[Data for this exercise — start]
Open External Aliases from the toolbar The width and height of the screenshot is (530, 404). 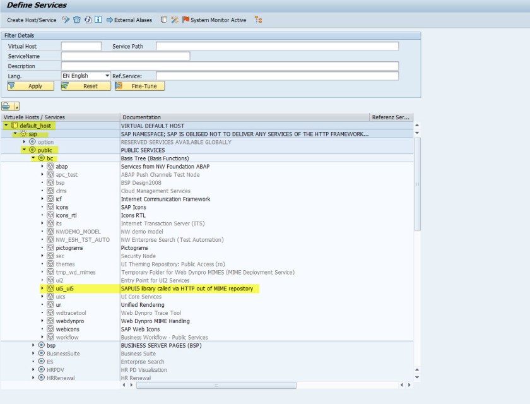click(129, 20)
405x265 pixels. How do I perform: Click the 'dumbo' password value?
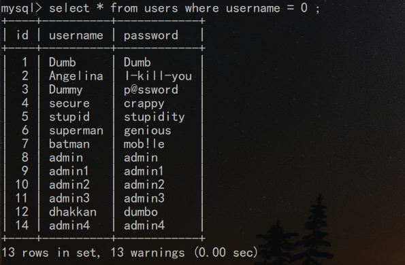coord(140,211)
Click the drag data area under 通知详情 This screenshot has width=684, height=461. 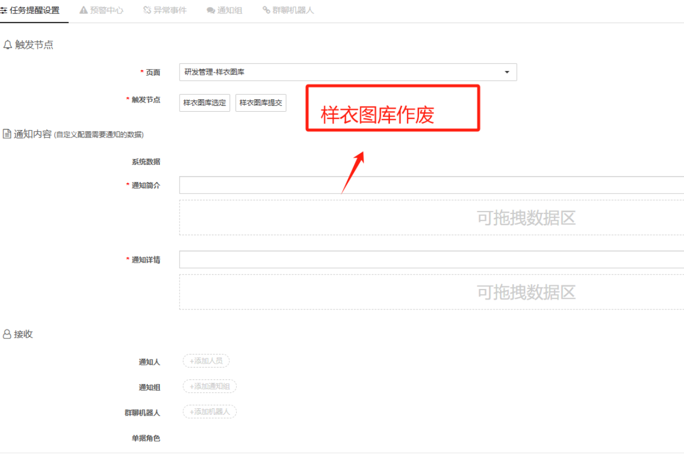coord(431,292)
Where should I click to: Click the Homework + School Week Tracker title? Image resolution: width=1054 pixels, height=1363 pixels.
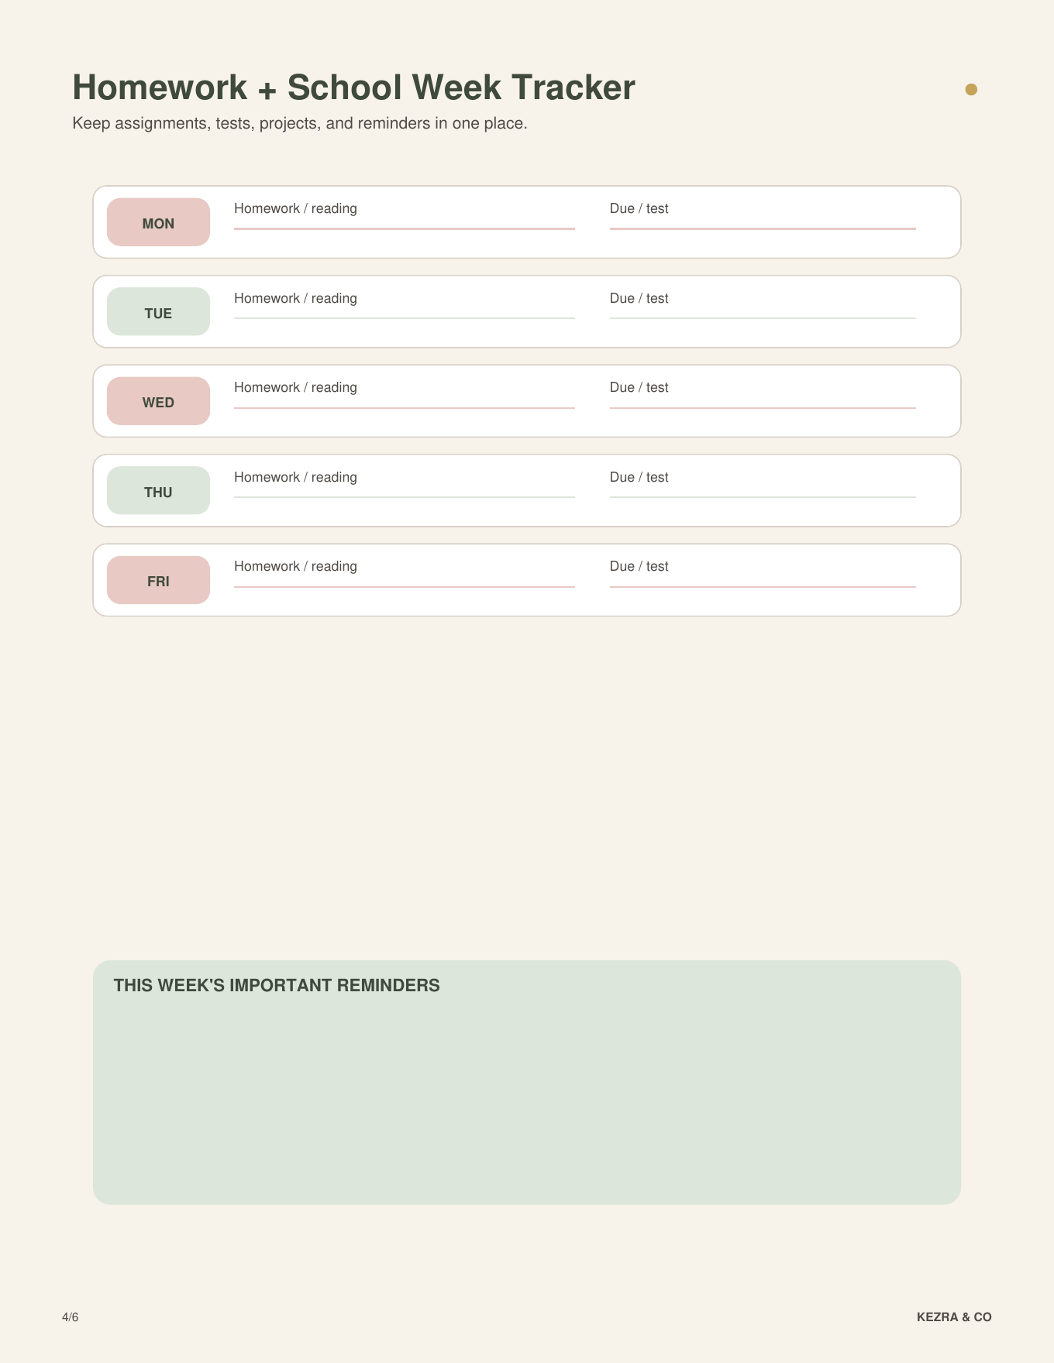coord(353,88)
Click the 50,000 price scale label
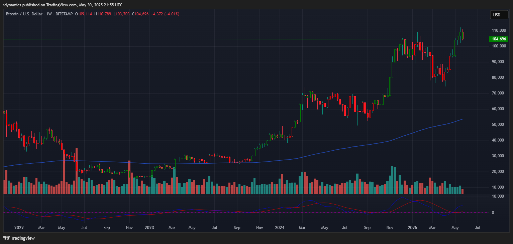 (498, 125)
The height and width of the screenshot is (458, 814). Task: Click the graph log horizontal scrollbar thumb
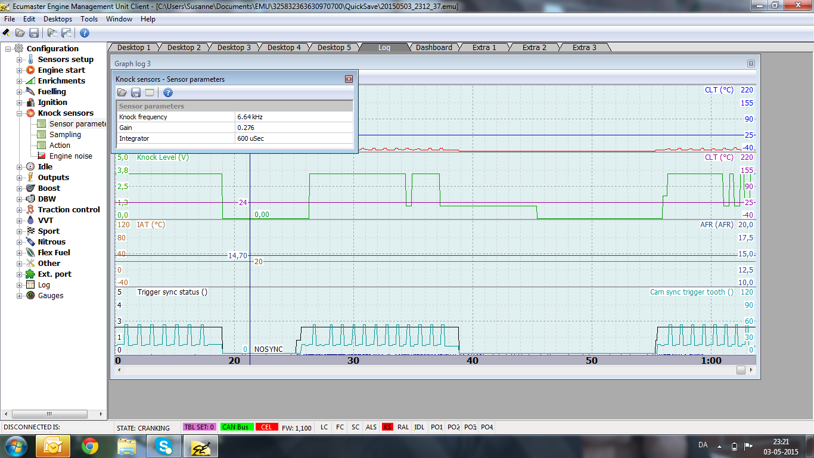(x=741, y=370)
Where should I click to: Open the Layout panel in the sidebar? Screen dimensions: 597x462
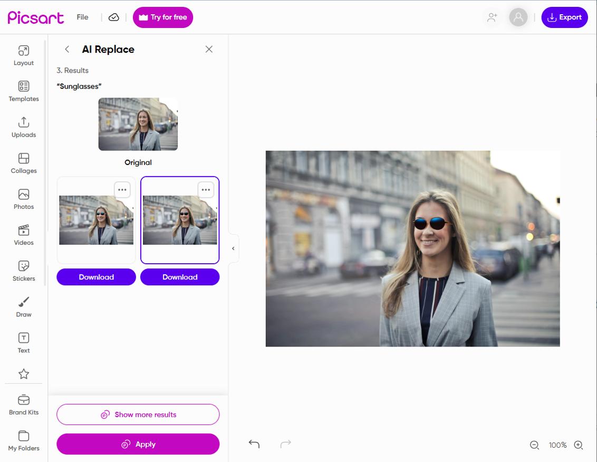(23, 55)
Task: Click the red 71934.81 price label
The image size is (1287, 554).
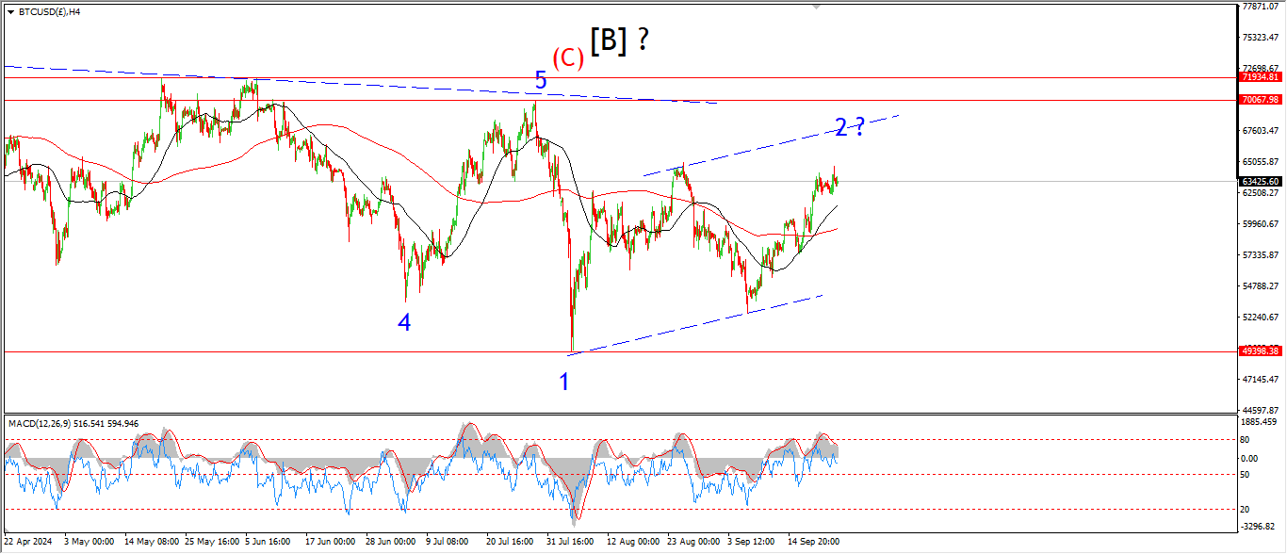Action: tap(1260, 77)
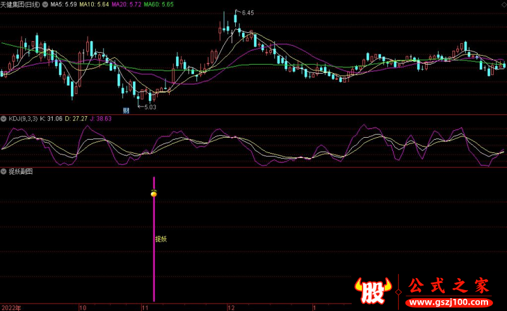Pick the white MA5 5.59 legend
The height and width of the screenshot is (311, 507).
click(x=63, y=4)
[Data for this exercise — finish]
**What you should do**
Every picture stays out; reproduce exactly the lines from the one with "Task: Click the red 71934.81 price label" through the last line of the data above.

**Solution for this exercise**
Task: Click the red 71934.81 price label
The image size is (1287, 554).
Action: tap(1260, 77)
Pick the white MA5 5.59 legend
The height and width of the screenshot is (311, 507).
click(x=63, y=4)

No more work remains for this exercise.